Task directions: Beginning at the line that contains "Принять (1258, 1420)", transcribe every line up to the last one in the material below. Include no other lines.

Records for processing:
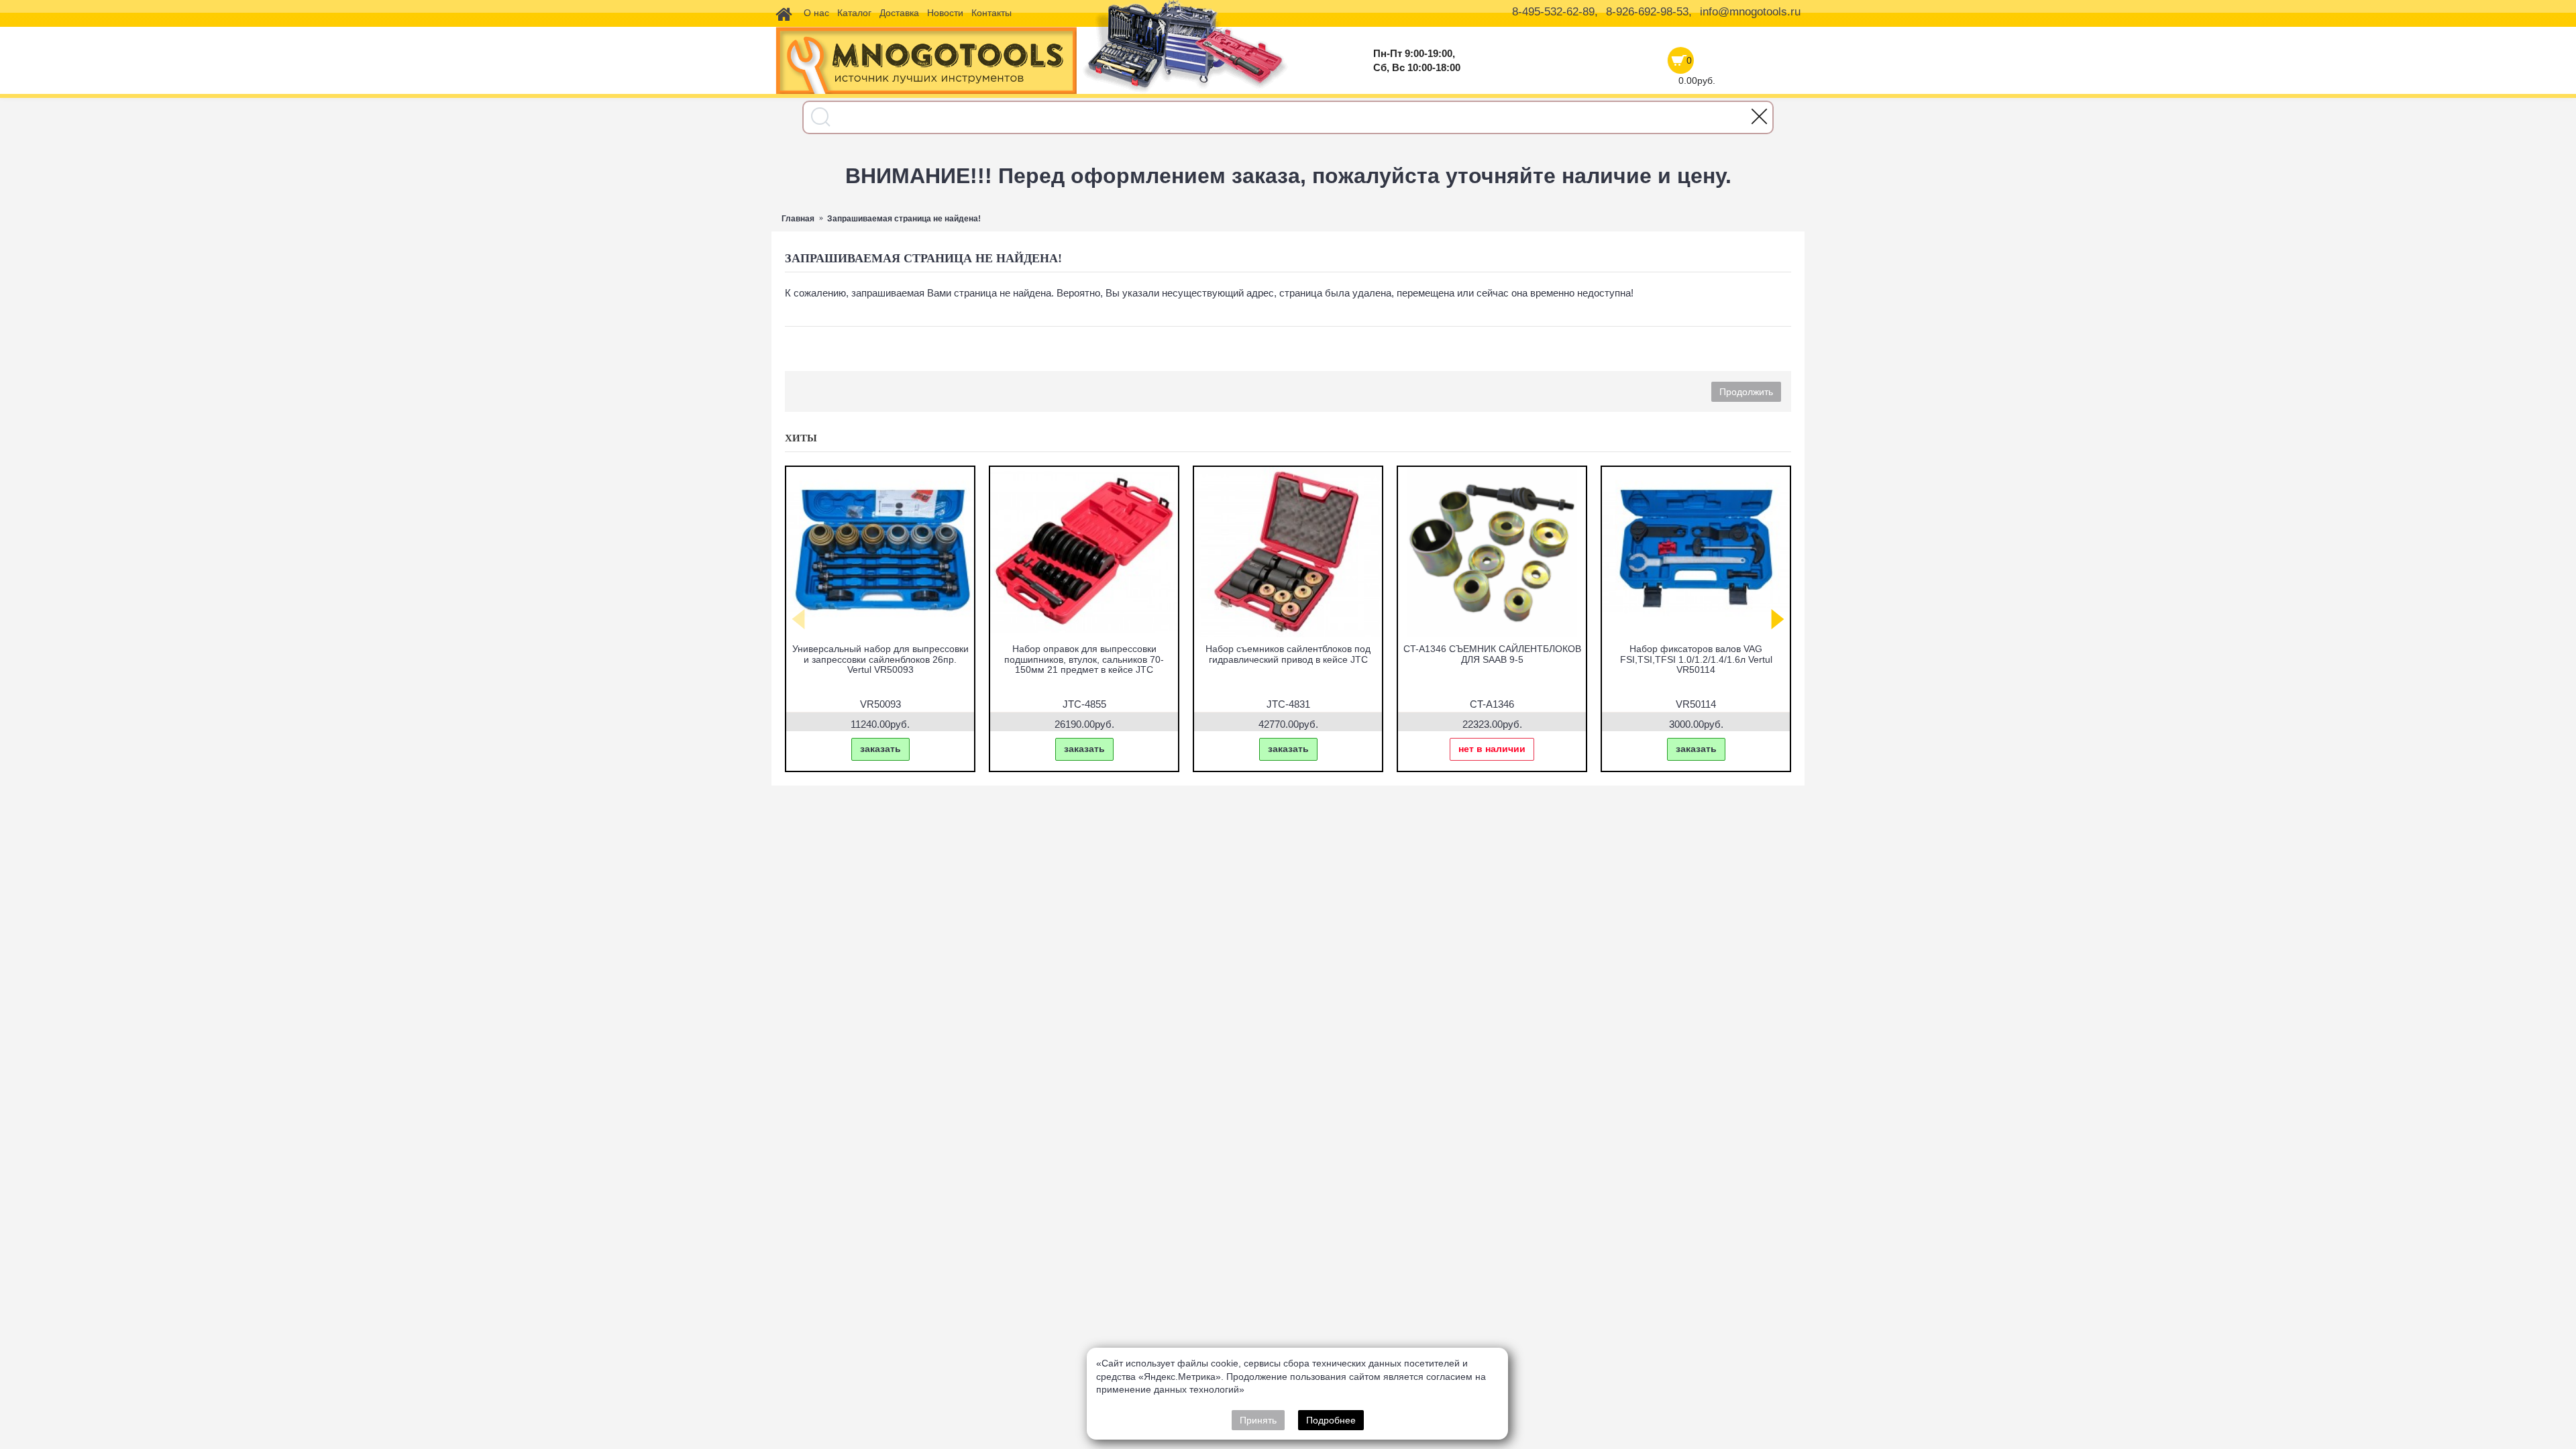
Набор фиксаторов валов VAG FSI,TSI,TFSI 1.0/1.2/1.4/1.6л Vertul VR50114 (1696, 659)
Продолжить (1746, 391)
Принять (1258, 1420)
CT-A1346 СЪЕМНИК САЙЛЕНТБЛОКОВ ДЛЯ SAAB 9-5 (1492, 653)
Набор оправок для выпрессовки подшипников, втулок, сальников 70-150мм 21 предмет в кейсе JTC (1084, 659)
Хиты (801, 438)
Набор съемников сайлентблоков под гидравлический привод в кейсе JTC (1288, 653)
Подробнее (1331, 1420)
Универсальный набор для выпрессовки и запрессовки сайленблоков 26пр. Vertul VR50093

Answer:
Принять (1258, 1420)
CT-A1346 СЪЕМНИК САЙЛЕНТБЛОКОВ ДЛЯ SAAB 9-5 (1492, 653)
Набор оправок для выпрессовки подшипников, втулок, сальников 70-150мм 21 предмет в кейсе JTC (1084, 659)
Хиты (801, 438)
Набор съемников сайлентблоков под гидравлический привод в кейсе JTC (1288, 653)
Подробнее (1331, 1420)
Универсальный набор для выпрессовки и запрессовки сайленблоков 26пр. Vertul VR50093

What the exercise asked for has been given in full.